**Selected excerpt**.
--- START ---
SAP provides just that opportunity, one where Gammell gets to practice two of her favorite terms: integration and impact. Law firms are often siloed, she explains, what with lawyers pigeonholed into areas of expertise and rarely seeing the long-term consequences of their counsel.

Photo Credit: Andre Dunston of Epic Media Photography
While Gammell’s legal background is indeed trade compliance-intense, her job is general enough to allow other skills to be used. That includes supporting SAP teams and clients worldwide, including in China and Russia. Closer to home, there’s her role in integrating SAP’s acquisitions, recent ones including Qualtrics and Emarsys. Then there’s working with a much-admired mentor, former SAP Senior Vice President Landon Edmond, who welcomed Gammell’s input on contract negotiations and export control matters before leaving SAP in November 2020.
“No two days are the same,” she says. “Here, I can work with different teams and think outside the box. What does this decision mean for the business? It does take a village. It requires engagement with stakeholders across the company to successfully build a compliance program and to promote an integrated culture of compliance.”
--- END ---
**Work instruction 1**.
In the piece about Gammell's work at SAP, when did Landon Edmond leave the company?
**Work instruction 2**.
From the piece about Gammell's work at SAP, print the part from "SAP provides just" to "in November 2020.".
**Work instruction 3**.
Carry on writing the piece about Gammell's work at SAP, starting right after its last sentence.
The lines after this text have nothing to do with it.

**Given information**.
--- START ---
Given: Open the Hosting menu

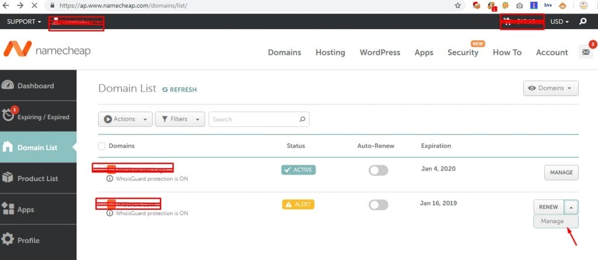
--- END ---
**Answer area 1**.
He left SAP in November 2020.

**Answer area 2**.
SAP provides just that opportunity, one where Gammell gets to practice two of her favorite terms: integration and impact. Law firms are often siloed, she explains, what with lawyers pigeonholed into areas of expertise and rarely seeing the long-term consequences of their counsel.

Photo Credit: Andre Dunston of Epic Media Photography
While Gammell’s legal background is indeed trade compliance-intense, her job is general enough to allow other skills to be used. That includes supporting SAP teams and clients worldwide, including in China and Russia. Closer to home, there’s her role in integrating SAP’s acquisitions, recent ones including Qualtrics and Emarsys. Then there’s working with a much-admired mentor, former SAP Senior Vice President Landon Edmond, who welcomed Gammell’s input on contract negotiations and export control matters before leaving SAP in November 2020.

**Answer area 3**.
A wide worldview
The global nature of the position might be especially appealing to the Ukraine-born Gammell who came to the United States as a 7-year-old with her father in 1991, a few years after her mother died and shortly after the country gained its independence from the then-Soviet Union.
They settled in Connecticut with the help of family members who had fled Ukraine after World War II and eventually emigrated to America. Having visited Washington, D.C., as a schoolgirl, she was sold on the District and vowed to return.

Photo Credit: Orisia K. Gammell
“More urban than Connecticut but not as much as New York,” says Gammell, who now lives in Arlington, Virginia, with her police officer husband and their three small children—twin girls and a son. “I can feel its European influence.”
She felt much of it while majoring in international affairs as a 2005 George Washington University undergrad, and went on to The Catholic University of America, Columbus School of Law, graduating in 2008. Eager to distinguish herself as a young lawyer, she recalls some unsolicited and very discouraging advice from a male colleague who essentially said a woman had to choose between motherhood and career.

Ukraine | Photo Credit: Orisia K. Gammell
“I was so appalled,” she recalls. “I didn’t want to choose between parenting and a professional life. Ten years later, I think I proved him wrong.”
A parent and professional
That seems the case. While her children are her world, she highly values her career and the advantages it can bring to them. Gammell is happy that they’ve been spared the hardships she endured as a motherless child and having to acclimate to a new land.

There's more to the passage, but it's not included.